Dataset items
# # #

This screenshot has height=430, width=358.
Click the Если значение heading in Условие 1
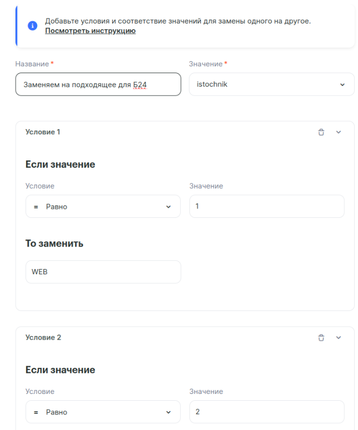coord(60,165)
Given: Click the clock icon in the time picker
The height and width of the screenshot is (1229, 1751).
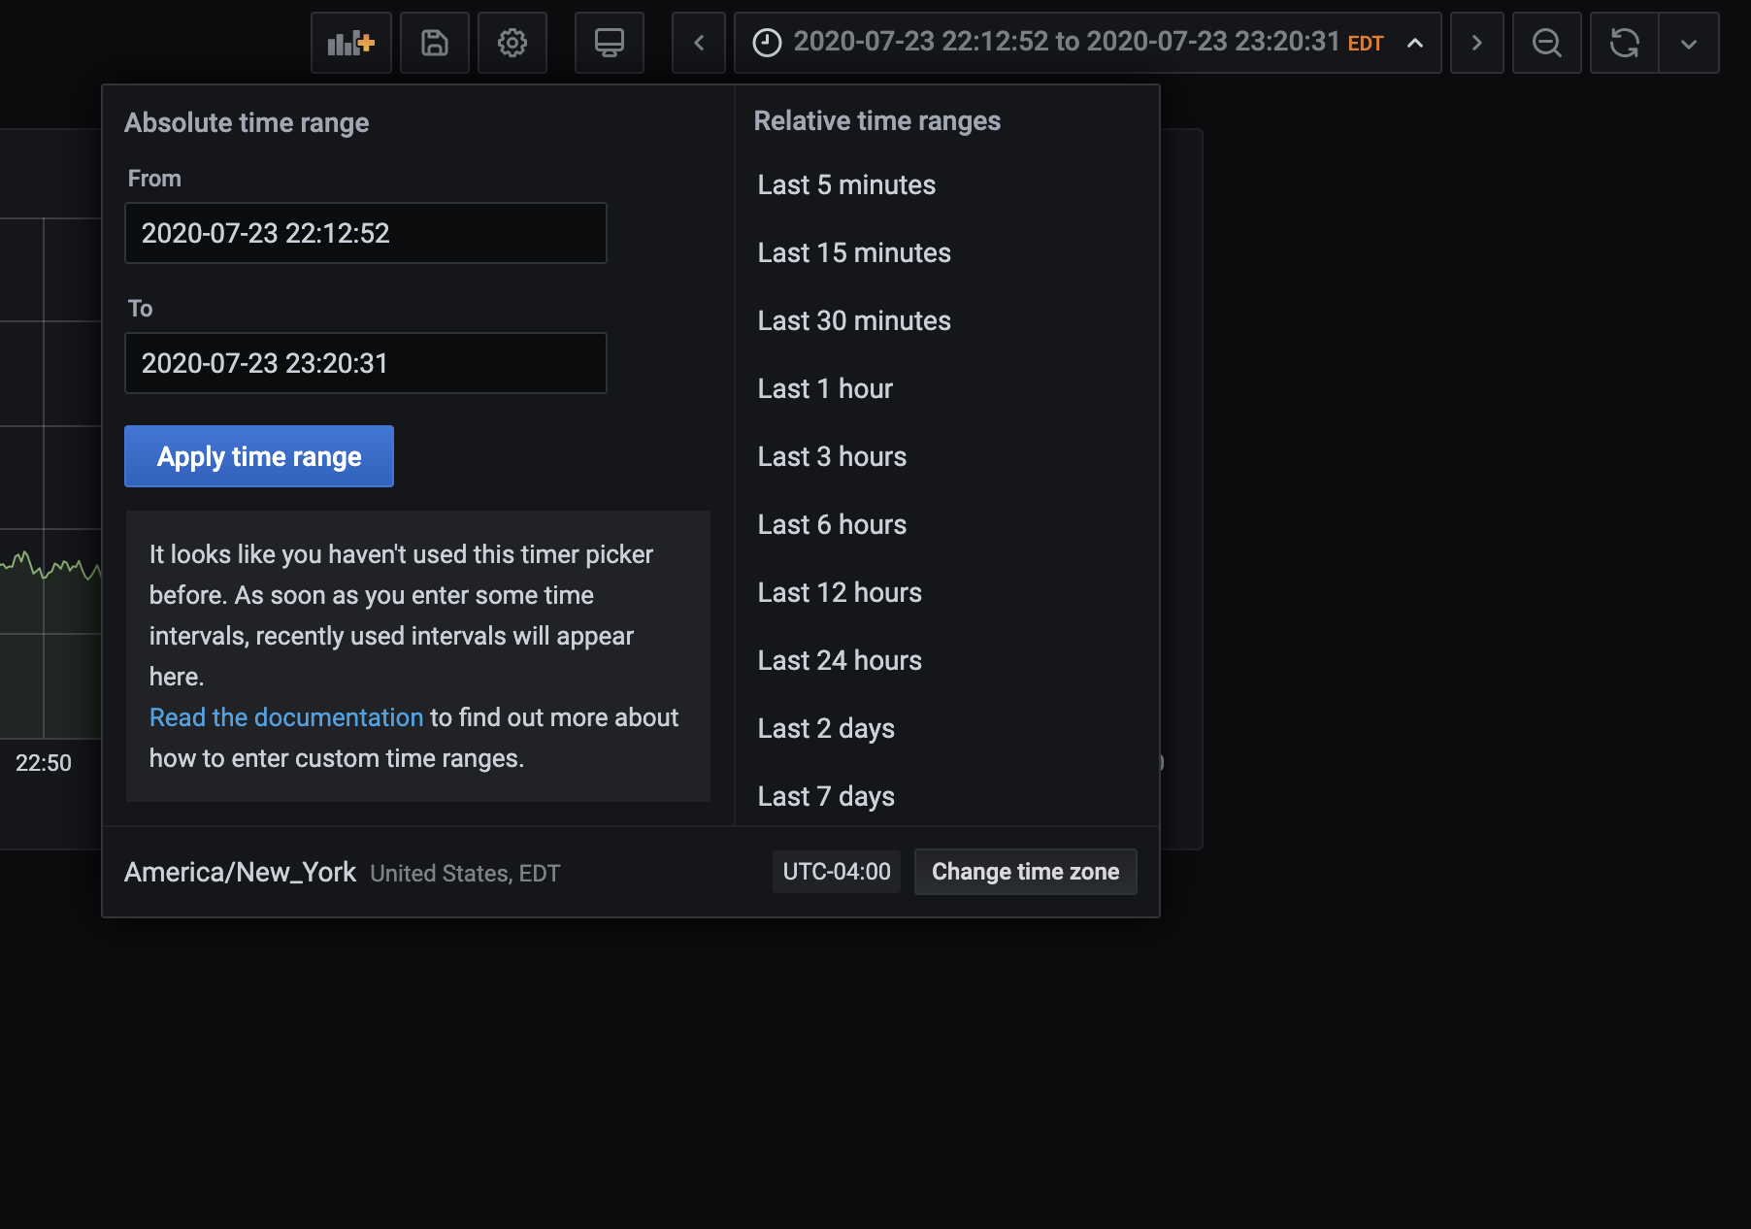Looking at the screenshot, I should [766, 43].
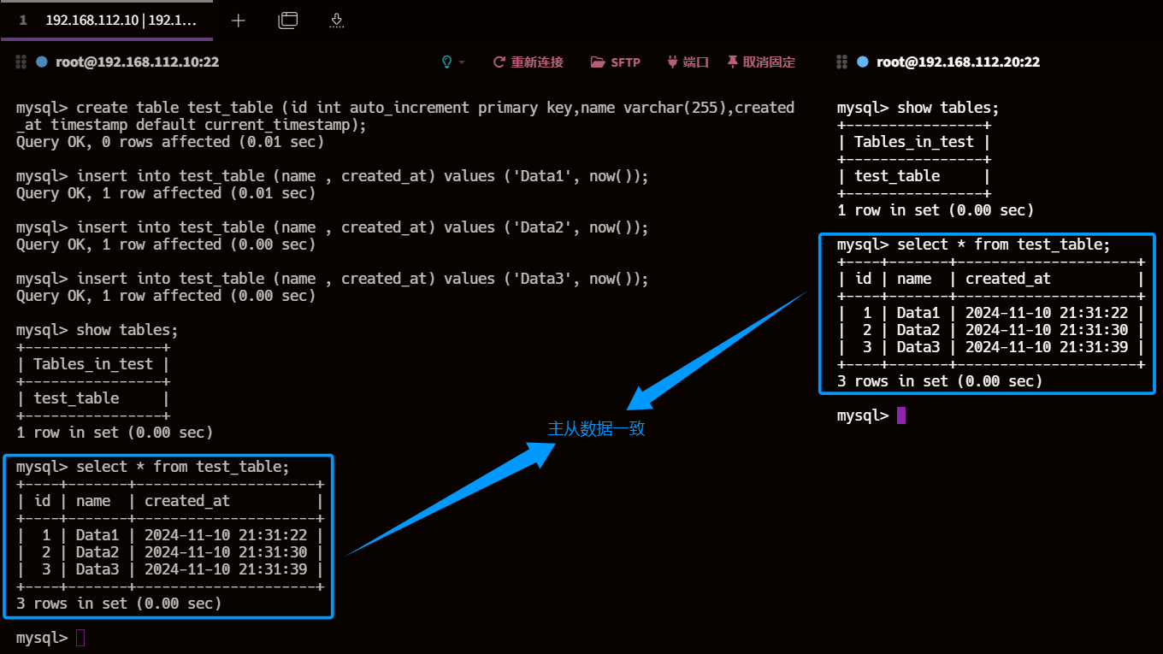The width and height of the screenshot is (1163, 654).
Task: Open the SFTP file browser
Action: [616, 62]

# # #

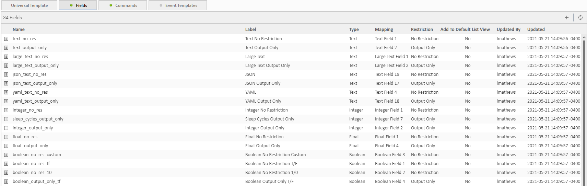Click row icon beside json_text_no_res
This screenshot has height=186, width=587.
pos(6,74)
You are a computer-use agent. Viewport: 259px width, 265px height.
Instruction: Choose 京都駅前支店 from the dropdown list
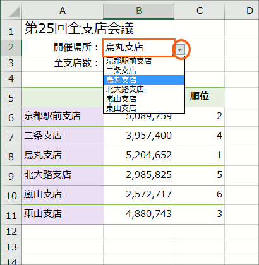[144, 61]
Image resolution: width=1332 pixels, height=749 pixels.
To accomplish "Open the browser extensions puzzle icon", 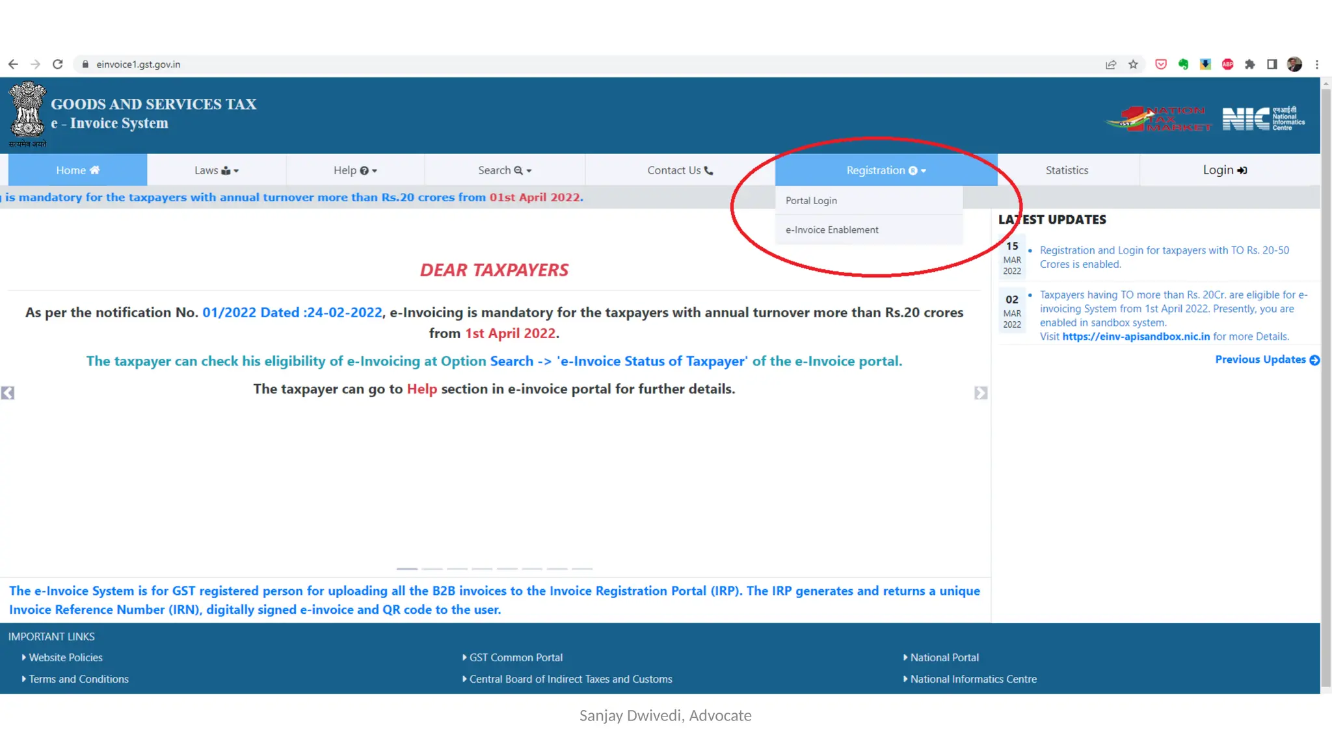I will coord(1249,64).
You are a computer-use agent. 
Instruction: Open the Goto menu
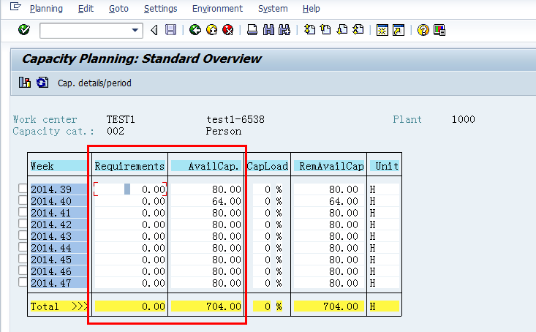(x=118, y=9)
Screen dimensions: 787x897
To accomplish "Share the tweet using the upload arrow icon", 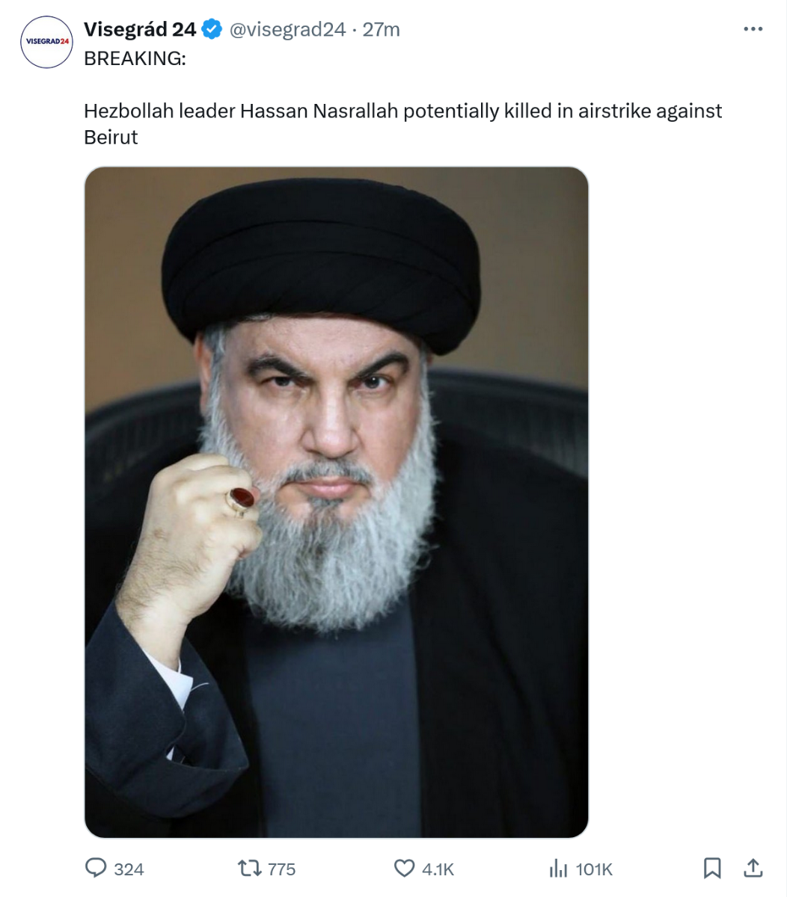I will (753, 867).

# # #

Copy out the material above once more, starting with the line that contains "This screenshot has height=430, width=358." and going on through the line that contains "Action: [616, 62]", with both of those lines included. Leave the pictures out of your copy.

This screenshot has height=430, width=358.
Click the Если значение heading in Условие 1
coord(60,165)
Given: Click the clock icon in the time picker
The height and width of the screenshot is (1229, 1751).
Looking at the screenshot, I should [766, 43].
The width and height of the screenshot is (1163, 654).
Task: Open the SFTP file browser
Action: [616, 62]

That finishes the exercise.